__Work required__
After finding the line with "At what coordinates" in the data below, set down exactly each line through the one with "Switch to the", inclusive, and stop there.

--

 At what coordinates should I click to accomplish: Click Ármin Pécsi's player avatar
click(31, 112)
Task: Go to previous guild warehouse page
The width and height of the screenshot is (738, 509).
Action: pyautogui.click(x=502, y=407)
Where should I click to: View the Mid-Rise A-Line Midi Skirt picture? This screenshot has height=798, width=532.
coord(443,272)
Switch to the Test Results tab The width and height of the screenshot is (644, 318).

--

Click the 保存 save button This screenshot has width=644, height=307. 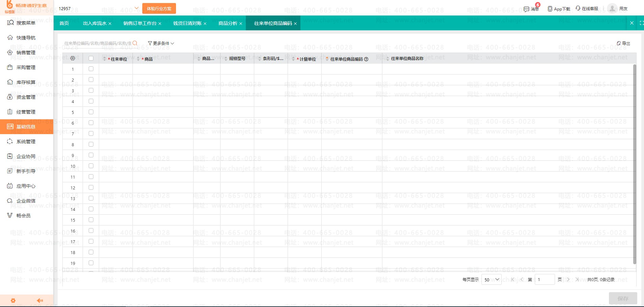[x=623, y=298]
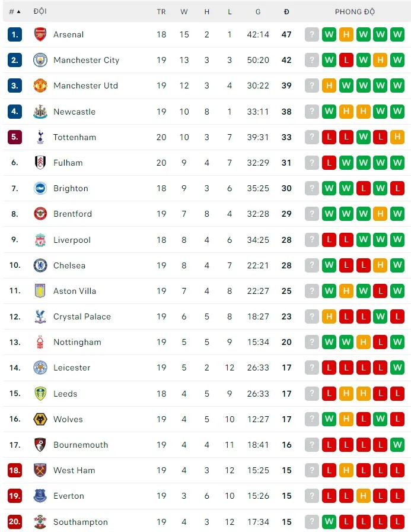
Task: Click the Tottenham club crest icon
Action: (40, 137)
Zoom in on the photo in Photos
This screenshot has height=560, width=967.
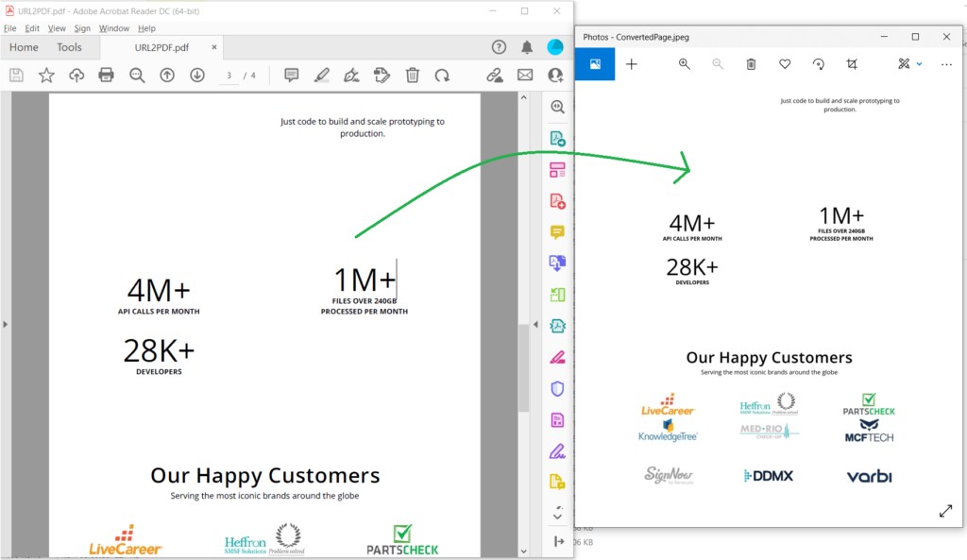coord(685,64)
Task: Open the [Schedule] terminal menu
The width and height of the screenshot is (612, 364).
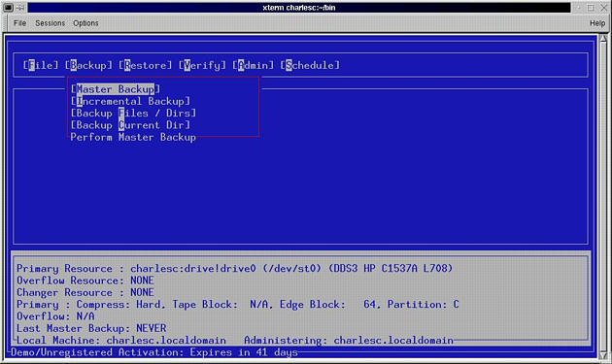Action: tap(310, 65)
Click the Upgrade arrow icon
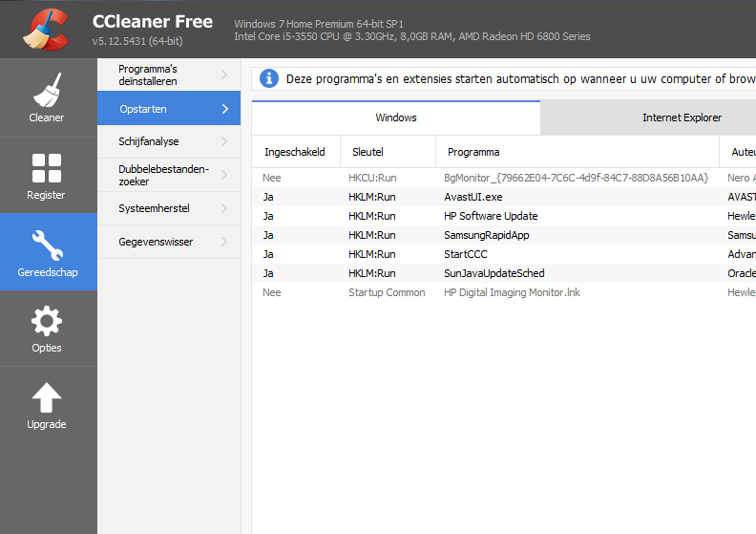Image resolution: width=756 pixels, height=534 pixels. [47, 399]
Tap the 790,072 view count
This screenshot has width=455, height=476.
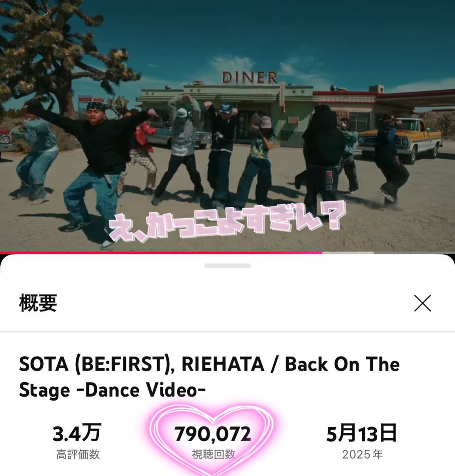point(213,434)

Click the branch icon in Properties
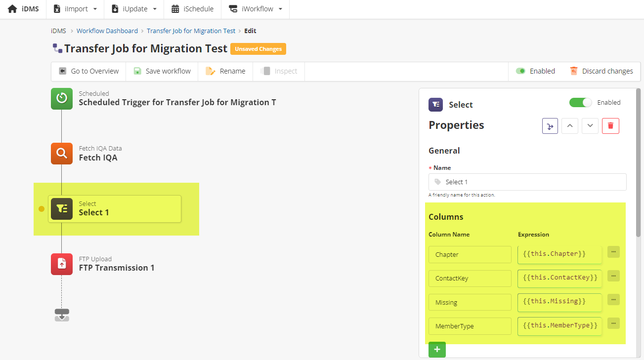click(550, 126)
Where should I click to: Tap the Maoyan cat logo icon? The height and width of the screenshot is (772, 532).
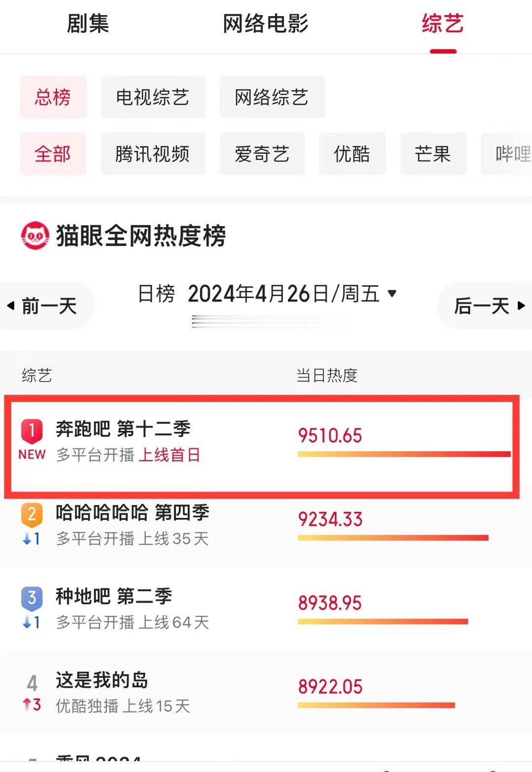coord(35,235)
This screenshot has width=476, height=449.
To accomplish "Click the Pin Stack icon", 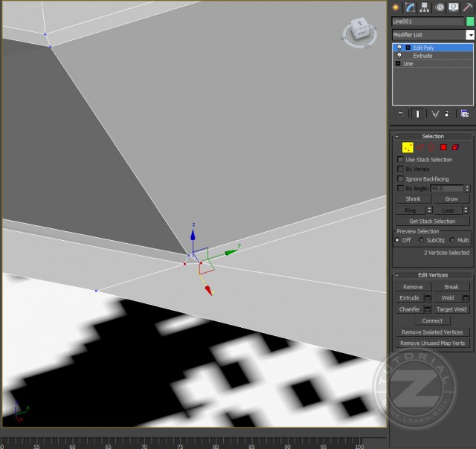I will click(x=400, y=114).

--

__Answer below__
 At what coordinates should I click to accomplish: Click Ármin Pécsi's player avatar
click(31, 112)
Task: Go to previous guild warehouse page
The width and height of the screenshot is (738, 509).
Action: pyautogui.click(x=502, y=407)
Where should I click to: View the Mid-Rise A-Line Midi Skirt picture? This screenshot has height=798, width=532.
coord(443,272)
Switch to the Test Results tab The width and height of the screenshot is (644, 318).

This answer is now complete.